Die Anzugsordnung ist typisch 5er BMW. Im Testwagen ein bisschen konservativ, ganz wie die dienstwagenbewegte Kundschaft. Feines dunkles Nappaleder («Mokka«), kombiniert mit dunklen Echtholzeinlagen und matten Chromakzentleisten. Dazu gibt es ein digitales Cockpit und den oben thronenden 10,25-Zoll-Touchscreen. Infotainment und Bedienung orientieren sich dabei schön am Smartphone, die personalisierte Vernetzung erreicht neue Höhen, die Sprachsteuerung versteht nun auch Hingenuscheltes.
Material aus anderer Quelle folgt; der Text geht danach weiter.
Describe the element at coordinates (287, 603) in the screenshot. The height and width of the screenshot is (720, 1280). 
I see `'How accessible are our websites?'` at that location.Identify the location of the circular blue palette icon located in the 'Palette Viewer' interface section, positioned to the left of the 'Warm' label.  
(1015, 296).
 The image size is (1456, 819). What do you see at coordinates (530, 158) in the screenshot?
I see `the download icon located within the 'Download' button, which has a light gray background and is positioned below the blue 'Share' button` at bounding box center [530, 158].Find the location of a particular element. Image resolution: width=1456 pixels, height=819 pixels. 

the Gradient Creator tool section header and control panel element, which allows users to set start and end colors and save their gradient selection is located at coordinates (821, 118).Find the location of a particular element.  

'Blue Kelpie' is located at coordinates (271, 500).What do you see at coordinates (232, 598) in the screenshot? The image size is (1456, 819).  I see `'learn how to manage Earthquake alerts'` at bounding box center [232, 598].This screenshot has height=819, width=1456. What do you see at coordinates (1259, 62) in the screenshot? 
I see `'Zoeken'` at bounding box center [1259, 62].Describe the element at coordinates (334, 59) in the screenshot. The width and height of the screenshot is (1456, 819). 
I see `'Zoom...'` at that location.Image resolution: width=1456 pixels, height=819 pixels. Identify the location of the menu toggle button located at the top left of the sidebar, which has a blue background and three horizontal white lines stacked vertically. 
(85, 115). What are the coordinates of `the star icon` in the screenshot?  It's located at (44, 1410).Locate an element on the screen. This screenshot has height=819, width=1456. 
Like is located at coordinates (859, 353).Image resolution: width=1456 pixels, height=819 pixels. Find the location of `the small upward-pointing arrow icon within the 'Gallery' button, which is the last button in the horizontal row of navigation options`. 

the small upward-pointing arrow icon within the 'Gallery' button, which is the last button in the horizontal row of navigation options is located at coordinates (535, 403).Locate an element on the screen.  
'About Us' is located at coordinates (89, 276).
Und wer gern in der Luft herumfuchtelt, darf sich hier mit der neuen Gestensteuerung vergnügen.

Dazu die typischen Platzverhältnisse des 5er, nicht übertrieben üppig, aber gut passend für normalgewachsene Mitteleuropäer. Auch in der zweiten Sitzreihe genügend Kopf- und Beinfreiheit. Bis dahin alles schick und fein. Hat der Händler Ihnen auch den Kofferraum gezeigt? Vermutlich nicht, denn der ist, äh, spürbar geschrumpft, weil sich unter ihm das Paket des Lithium-Ionen-Akkus ziemlich breit macht. Da fehlen jetzt immerhin 120 Liter Ladevolumen, die Ladehöhe liegt nur noch bei gut 39 Zentimetern – das wird knapp für einen größeren Familienurlaub.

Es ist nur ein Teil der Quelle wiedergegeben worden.